↓

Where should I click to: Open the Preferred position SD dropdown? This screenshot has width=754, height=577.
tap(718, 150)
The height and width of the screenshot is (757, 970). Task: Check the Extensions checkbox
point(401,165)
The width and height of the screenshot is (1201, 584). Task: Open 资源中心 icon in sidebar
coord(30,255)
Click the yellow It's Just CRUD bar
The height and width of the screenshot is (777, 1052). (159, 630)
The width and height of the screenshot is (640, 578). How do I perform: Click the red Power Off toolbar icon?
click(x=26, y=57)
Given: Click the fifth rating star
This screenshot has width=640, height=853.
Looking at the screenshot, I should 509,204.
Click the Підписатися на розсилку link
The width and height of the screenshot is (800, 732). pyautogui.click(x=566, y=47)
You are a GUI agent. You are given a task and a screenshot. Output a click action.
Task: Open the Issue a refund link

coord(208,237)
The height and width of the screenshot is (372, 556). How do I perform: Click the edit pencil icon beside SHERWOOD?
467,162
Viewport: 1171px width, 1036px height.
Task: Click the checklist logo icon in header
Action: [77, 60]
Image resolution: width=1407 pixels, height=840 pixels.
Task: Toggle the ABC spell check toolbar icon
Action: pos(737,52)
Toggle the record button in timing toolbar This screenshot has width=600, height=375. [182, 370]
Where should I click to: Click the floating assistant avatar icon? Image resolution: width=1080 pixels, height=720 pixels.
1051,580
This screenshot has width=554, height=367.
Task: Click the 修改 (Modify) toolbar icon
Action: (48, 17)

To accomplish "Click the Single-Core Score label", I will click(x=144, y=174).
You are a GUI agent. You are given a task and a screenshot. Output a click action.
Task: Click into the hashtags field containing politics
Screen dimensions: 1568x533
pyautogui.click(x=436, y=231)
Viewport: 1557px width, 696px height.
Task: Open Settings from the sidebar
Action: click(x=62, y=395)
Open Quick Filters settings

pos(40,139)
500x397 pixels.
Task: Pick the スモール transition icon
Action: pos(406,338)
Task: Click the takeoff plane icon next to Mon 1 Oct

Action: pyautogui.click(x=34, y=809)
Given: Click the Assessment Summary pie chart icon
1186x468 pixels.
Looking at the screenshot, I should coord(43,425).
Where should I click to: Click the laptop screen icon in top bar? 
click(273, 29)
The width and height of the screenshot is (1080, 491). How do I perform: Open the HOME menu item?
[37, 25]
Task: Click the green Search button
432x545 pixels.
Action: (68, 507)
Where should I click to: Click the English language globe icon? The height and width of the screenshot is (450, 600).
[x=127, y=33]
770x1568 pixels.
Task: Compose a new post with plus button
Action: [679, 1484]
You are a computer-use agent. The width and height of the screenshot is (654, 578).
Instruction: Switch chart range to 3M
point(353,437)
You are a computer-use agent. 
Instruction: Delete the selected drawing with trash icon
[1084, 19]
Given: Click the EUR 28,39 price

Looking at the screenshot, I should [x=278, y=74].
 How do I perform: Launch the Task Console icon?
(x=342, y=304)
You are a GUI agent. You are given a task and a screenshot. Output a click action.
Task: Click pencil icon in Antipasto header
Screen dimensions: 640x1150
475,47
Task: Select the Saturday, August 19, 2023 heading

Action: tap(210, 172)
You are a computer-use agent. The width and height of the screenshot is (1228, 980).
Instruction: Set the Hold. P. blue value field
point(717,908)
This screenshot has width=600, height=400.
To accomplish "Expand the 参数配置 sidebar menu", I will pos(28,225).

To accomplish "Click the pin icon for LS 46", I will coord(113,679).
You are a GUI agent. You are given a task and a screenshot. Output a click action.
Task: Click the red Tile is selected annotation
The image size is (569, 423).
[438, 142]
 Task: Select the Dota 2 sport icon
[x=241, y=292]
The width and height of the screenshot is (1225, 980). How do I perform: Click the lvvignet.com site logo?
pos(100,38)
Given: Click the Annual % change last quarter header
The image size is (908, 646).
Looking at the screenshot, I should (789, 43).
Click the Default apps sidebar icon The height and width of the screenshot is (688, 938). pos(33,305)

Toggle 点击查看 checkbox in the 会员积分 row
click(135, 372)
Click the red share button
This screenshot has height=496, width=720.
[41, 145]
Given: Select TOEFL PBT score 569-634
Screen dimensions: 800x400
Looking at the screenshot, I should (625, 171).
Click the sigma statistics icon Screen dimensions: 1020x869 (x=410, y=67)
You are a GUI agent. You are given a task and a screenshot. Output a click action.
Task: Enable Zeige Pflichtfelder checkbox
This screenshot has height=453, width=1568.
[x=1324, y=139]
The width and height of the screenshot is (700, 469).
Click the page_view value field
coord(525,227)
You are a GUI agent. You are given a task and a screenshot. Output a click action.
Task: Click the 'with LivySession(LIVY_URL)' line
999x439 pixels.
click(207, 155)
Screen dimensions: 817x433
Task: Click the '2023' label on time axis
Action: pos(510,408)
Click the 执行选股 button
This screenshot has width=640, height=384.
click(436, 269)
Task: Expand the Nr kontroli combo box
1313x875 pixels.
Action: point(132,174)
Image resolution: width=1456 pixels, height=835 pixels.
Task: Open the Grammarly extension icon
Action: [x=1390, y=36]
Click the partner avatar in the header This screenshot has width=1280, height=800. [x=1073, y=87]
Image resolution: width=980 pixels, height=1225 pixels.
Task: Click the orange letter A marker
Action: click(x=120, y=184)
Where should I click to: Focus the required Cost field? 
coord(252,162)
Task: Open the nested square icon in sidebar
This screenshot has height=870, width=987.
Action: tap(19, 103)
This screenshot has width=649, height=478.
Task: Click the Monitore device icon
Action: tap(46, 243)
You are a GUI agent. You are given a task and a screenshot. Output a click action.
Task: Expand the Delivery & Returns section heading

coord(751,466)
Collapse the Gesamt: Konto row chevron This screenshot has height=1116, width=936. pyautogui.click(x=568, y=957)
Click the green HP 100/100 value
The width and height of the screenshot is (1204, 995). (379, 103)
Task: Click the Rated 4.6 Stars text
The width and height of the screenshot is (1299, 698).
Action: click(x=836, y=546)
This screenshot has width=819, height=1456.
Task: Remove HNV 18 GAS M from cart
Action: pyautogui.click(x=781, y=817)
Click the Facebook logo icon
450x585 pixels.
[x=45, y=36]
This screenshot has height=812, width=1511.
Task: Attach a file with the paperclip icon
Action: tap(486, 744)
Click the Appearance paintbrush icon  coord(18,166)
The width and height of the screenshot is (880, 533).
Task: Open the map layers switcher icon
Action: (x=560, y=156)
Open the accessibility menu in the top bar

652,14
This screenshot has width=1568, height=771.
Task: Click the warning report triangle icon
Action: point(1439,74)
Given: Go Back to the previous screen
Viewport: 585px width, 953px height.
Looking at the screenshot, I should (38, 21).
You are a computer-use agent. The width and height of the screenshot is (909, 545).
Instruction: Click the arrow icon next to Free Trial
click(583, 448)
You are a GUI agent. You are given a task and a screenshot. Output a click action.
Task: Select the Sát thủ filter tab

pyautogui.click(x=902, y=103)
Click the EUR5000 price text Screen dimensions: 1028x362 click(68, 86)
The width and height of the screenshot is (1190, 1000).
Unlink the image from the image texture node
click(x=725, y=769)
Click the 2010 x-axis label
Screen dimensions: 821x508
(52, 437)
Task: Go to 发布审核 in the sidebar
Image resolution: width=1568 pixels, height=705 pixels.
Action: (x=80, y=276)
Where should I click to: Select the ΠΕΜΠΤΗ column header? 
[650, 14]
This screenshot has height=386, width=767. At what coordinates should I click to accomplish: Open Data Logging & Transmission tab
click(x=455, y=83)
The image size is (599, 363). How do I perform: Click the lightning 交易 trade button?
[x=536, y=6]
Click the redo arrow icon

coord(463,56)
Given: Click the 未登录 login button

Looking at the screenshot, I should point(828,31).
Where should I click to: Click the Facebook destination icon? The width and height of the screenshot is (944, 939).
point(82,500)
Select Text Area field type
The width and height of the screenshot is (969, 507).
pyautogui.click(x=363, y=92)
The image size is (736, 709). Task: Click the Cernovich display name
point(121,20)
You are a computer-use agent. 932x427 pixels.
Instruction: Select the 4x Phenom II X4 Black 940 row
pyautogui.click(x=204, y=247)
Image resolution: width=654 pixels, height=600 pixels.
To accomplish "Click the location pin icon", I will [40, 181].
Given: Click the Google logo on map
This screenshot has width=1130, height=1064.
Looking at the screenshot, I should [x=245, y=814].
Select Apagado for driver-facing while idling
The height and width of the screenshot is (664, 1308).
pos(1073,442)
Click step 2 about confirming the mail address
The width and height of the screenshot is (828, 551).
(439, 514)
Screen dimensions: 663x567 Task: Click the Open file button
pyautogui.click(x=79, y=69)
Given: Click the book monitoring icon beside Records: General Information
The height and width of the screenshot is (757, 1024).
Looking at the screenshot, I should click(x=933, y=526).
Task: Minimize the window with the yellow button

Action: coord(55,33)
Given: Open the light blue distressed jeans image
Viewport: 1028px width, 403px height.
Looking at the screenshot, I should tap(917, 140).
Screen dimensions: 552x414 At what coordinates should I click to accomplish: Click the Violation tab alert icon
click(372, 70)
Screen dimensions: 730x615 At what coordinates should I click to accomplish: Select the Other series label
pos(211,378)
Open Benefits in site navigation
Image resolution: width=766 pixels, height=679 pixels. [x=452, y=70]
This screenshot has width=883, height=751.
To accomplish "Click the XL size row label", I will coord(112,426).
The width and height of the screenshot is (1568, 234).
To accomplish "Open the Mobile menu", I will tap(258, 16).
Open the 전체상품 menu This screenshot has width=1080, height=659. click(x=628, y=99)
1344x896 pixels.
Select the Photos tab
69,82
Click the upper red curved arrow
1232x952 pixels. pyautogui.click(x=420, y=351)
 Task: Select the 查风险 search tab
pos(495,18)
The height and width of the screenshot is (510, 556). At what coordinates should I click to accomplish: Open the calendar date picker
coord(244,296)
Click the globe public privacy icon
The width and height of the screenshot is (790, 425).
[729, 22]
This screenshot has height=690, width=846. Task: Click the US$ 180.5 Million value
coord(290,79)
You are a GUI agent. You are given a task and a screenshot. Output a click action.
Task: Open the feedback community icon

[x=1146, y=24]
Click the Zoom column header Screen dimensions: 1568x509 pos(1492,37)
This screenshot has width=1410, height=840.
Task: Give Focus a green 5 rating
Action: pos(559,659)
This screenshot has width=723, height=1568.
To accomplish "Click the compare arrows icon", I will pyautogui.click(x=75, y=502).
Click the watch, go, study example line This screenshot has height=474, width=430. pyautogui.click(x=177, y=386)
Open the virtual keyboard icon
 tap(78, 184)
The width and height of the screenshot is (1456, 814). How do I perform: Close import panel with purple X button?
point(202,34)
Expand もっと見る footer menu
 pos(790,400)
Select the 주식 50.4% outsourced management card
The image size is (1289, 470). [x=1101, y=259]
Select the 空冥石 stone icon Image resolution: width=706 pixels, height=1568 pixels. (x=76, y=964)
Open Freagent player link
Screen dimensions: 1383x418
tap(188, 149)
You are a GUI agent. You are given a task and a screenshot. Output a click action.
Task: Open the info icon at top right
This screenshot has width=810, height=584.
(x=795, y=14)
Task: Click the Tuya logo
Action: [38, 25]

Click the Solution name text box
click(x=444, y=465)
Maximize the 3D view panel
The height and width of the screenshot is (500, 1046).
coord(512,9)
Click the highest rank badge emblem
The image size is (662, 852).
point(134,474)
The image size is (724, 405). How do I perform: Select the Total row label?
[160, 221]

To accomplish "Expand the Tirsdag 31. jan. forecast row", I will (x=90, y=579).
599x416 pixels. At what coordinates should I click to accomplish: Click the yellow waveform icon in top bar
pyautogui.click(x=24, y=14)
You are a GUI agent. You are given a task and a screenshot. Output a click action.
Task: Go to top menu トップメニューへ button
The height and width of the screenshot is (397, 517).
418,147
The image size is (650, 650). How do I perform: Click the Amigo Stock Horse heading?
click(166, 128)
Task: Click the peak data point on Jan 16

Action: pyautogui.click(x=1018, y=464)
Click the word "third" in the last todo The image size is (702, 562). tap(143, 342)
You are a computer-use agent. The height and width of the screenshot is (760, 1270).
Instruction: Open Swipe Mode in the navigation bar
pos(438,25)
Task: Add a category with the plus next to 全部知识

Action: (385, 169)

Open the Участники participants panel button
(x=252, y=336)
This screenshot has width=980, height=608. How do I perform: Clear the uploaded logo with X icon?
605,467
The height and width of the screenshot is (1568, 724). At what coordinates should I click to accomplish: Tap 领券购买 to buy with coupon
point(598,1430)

↑

**How to complete this task**
Could you copy every line from the records that has "computer" in it?

**Completed task**
You are a computer-use agent. The width and height of the screenshot is (654, 578).
You are a computer-use agent. 
You are a computer-use agent. The width and height of the screenshot is (1228, 980).
You are a computer-use agent. The width and height of the screenshot is (909, 545).
You are a computer-use agent. 932x427 pixels.
You are a computer-use agent. The height and width of the screenshot is (760, 1270).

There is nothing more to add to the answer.